What the task asks → Could you copy the listing below word for word, leaving out the pictures?

Data drawn from a collection
start
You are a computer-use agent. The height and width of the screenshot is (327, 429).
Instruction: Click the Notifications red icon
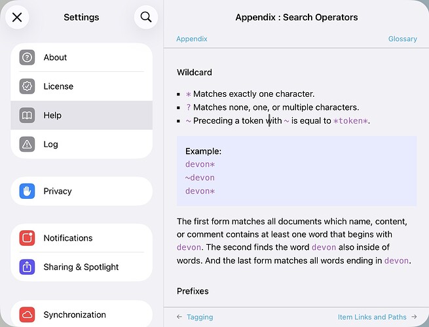point(27,238)
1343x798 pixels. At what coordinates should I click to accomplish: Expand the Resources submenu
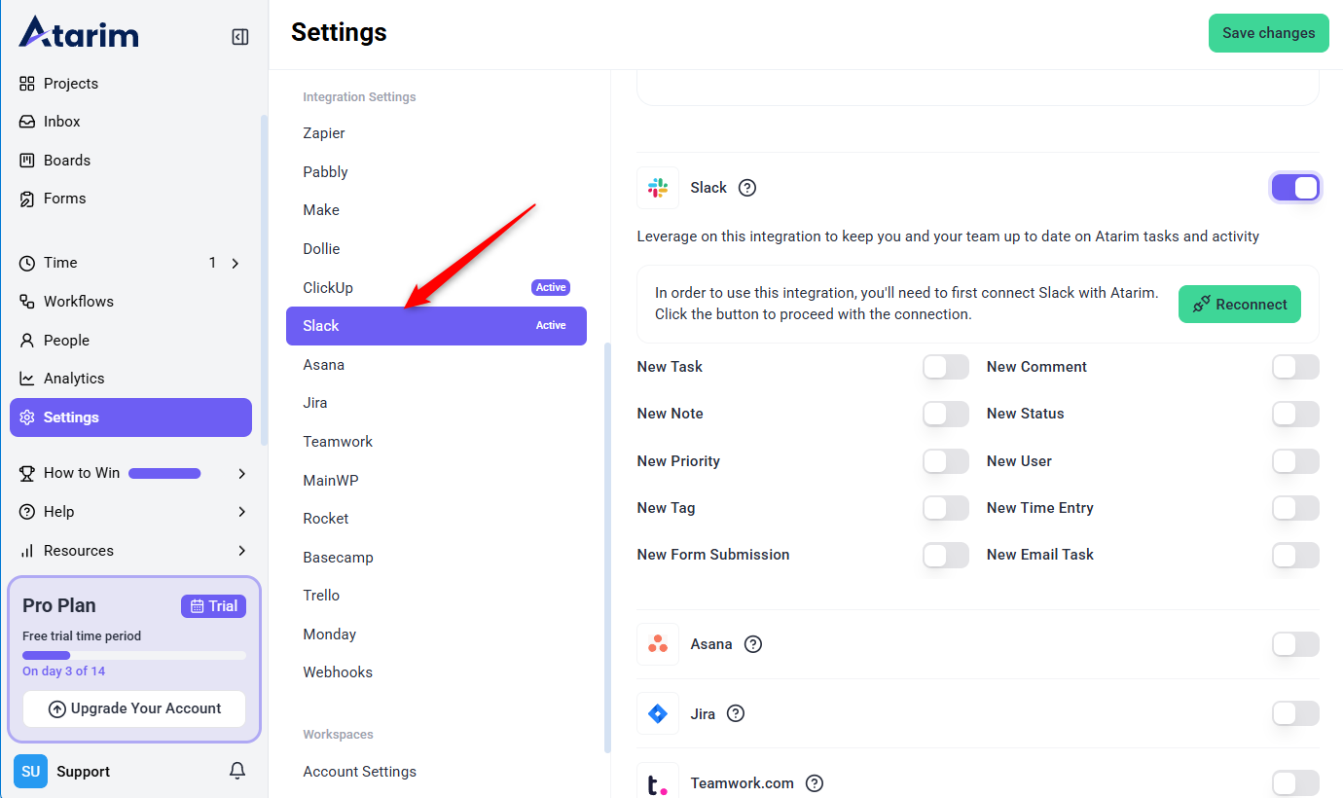click(x=241, y=551)
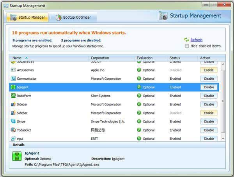Viewport: 234px width, 177px height.
Task: Click the Communicator program icon
Action: click(14, 79)
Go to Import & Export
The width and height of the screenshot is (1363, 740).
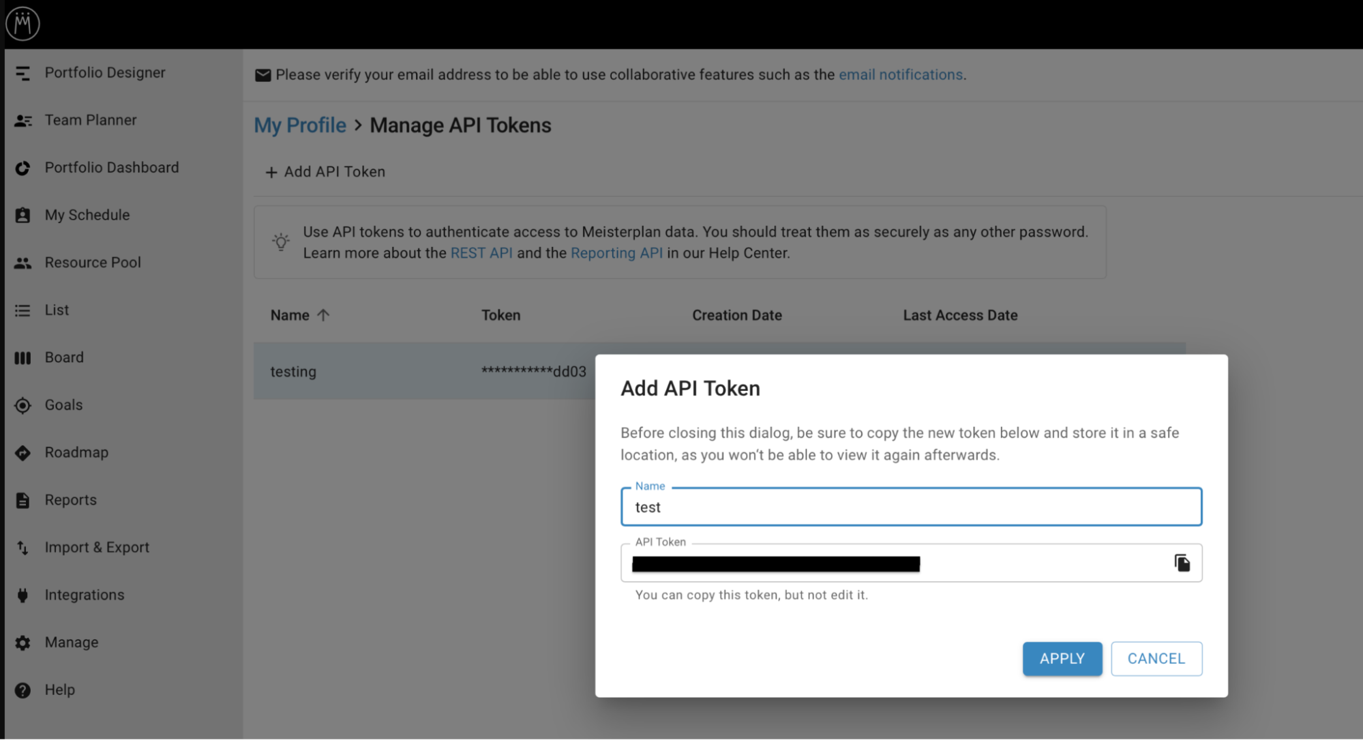[x=96, y=548]
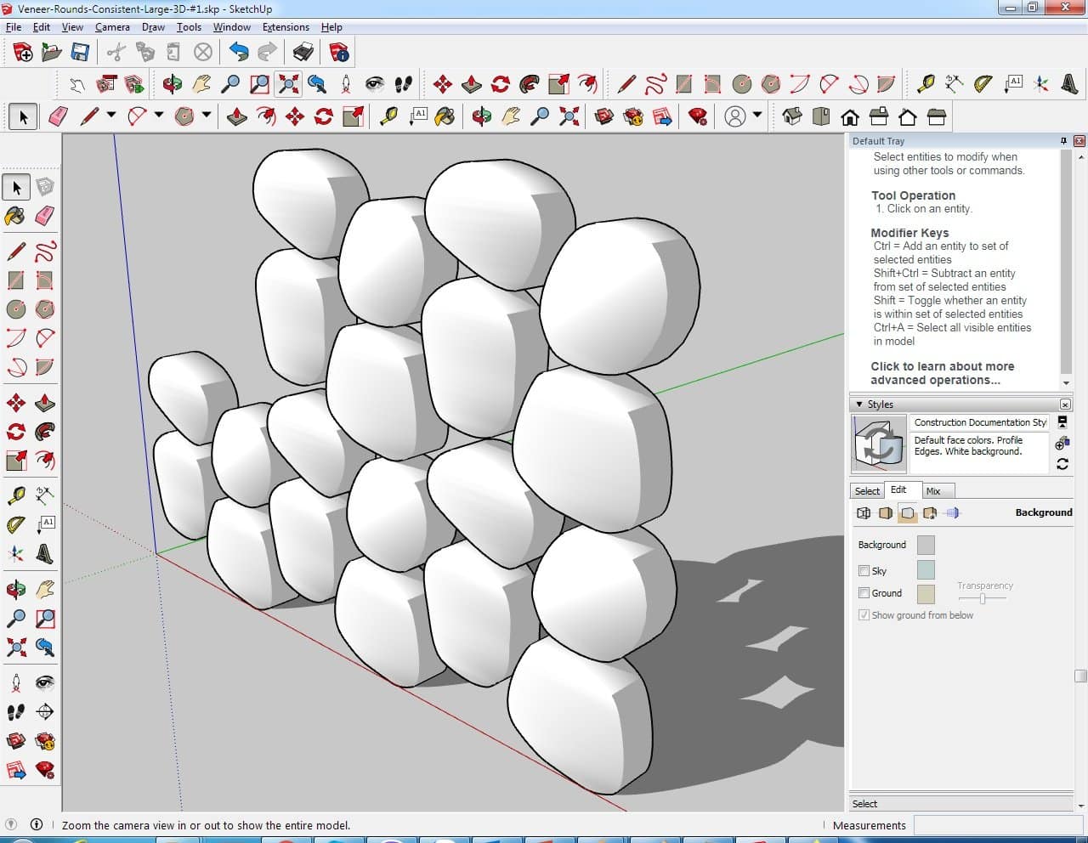Select the Look Around eye icon
The width and height of the screenshot is (1088, 843).
pos(374,84)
end
Written answer →
You are a computer-use agent. The height and width of the screenshot is (327, 429).
Instruction: Click the Notifications red icon
point(27,238)
1343x798 pixels. At what coordinates should I click to accomplish: Expand the Resources submenu
click(x=241, y=551)
Viewport: 234px width, 177px height.
Task: Click the Communicator program icon
Action: click(14, 79)
Go to Import & Export
The width and height of the screenshot is (1363, 740).
[x=96, y=548]
Select the Look Around eye icon
The width and height of the screenshot is (1088, 843).
pos(374,84)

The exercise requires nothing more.